COMPASS for Hope (C-HOPE)
C-HOPE is a BPT program designed to be delivered in a combined group and individual family format via telehealth across 8 weeks. Parents are provided with psychoeducation regarding autism and evidence-based interventions and are taught strategies to promote desired behavior and reduce challenging behavior. Kuravackel et al. (2018) demonstrated that C-HOPE was effective for reducing disruptive behavior of children between the ages of 3 and 12 years old with ASD.
Triple P (Positive Parenting Program)
Triple P is a well-established parent training program that has been adapted for use by families of children with ASD.
Steppingstone Triple P (SSTP)
SSTP is delivered across 9 sessions delivered weekly in a combination of group and individual formats. Sessions focus on teaching parents strategies to encourage desired behavior and prevent and discourage challenging behavior and has been shown to reduce challenging behavior exhibited by children with ASD in a randomized controlled trial (Whittingham et al., 2009).
Primary Care Stepping Stones Triple P (PCSSTP)
PCSSTP is a brief version of SSTP. In PCSTTP, a clinician helps a parent identify one or two specific concerns (e.g., aggression) that are focused on across brief, 15- to 30-minute sessions.
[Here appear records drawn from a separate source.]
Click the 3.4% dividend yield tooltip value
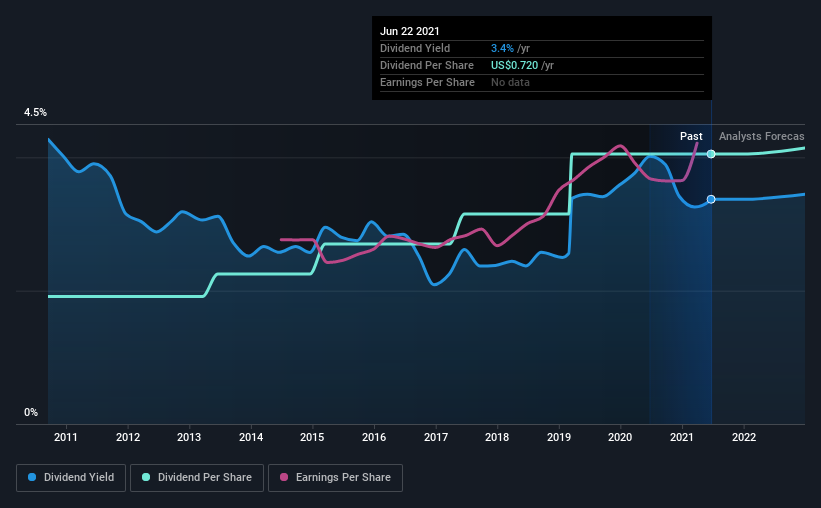 [502, 48]
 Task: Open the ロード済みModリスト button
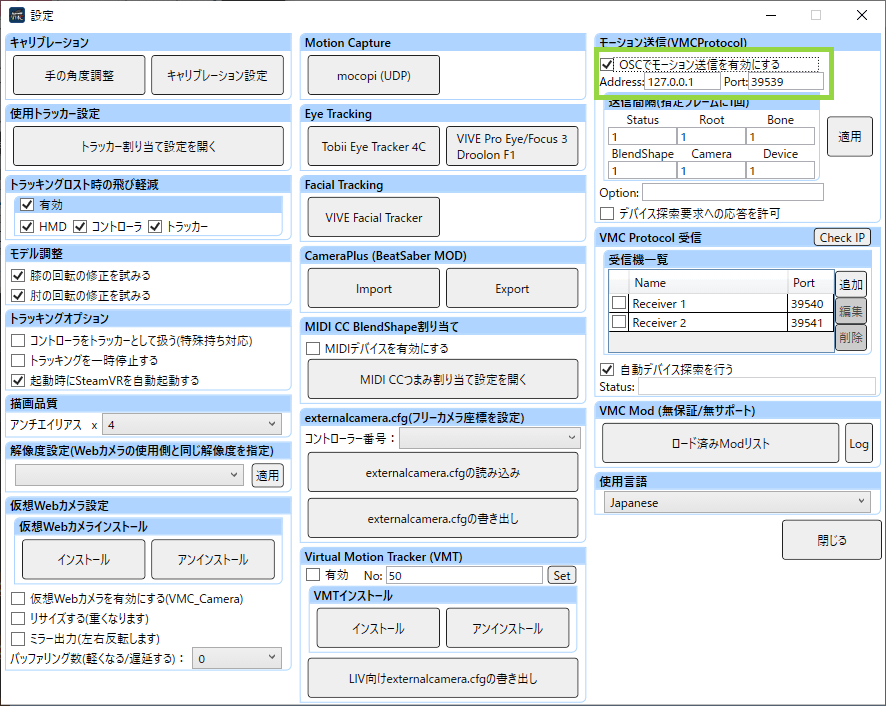point(720,444)
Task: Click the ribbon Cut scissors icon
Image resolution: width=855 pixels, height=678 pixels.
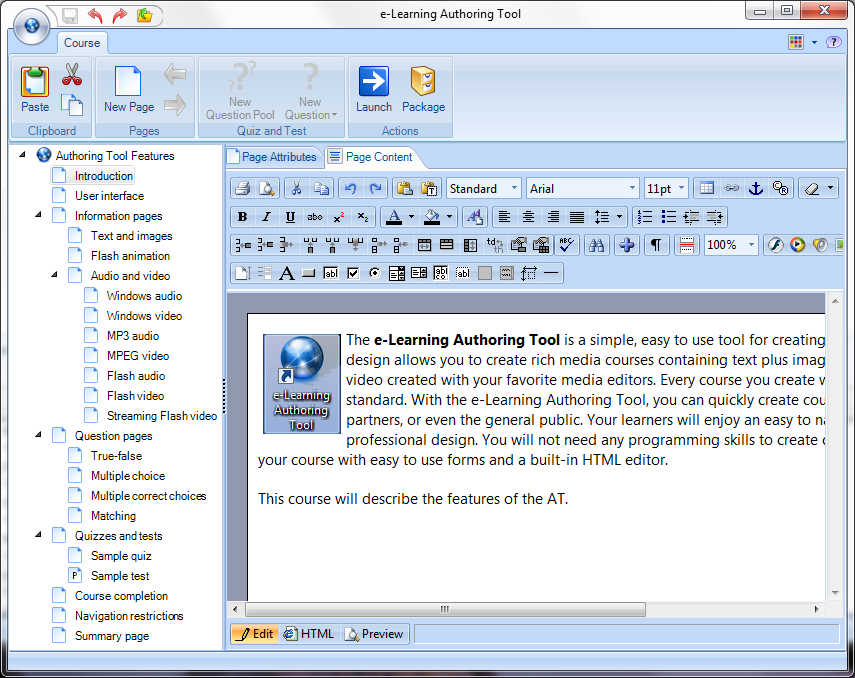Action: click(71, 74)
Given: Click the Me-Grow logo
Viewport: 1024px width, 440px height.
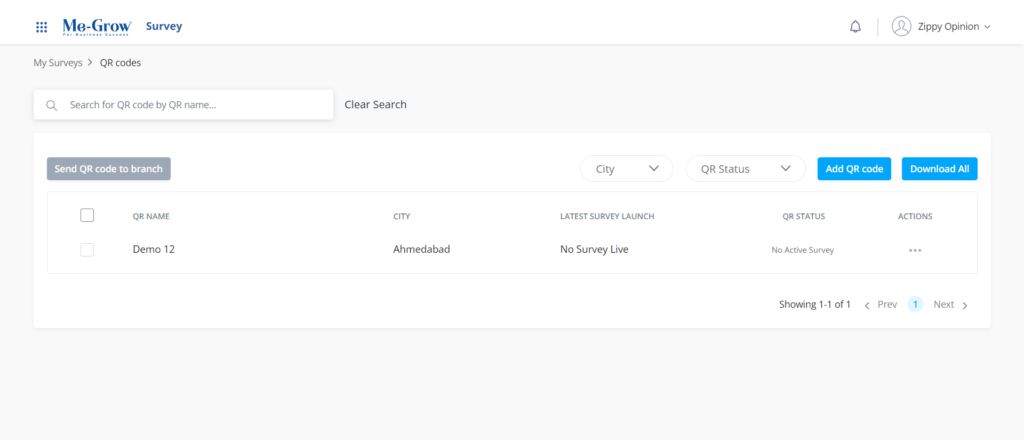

This intervention has been found to be effective in several randomized controlled trials (Tellegan & Sanders, 2014; Zand et al., 2018).
Research Units in Behavioral Intervention (RUBI)
RUBI is a 14- to 16-week parent training program through which clinicians teach parents specific skills to promote desired behavior and prevent challenging behavior. RUBI also includes optional sessions focused on common concerns such as addressing sleep problems, toileting, and mealtime concerns. RUBI has been found to be effective for reducing challenging behavior in a randomized controlled trial (Bearss et al., 2015) and is discussed on the following page.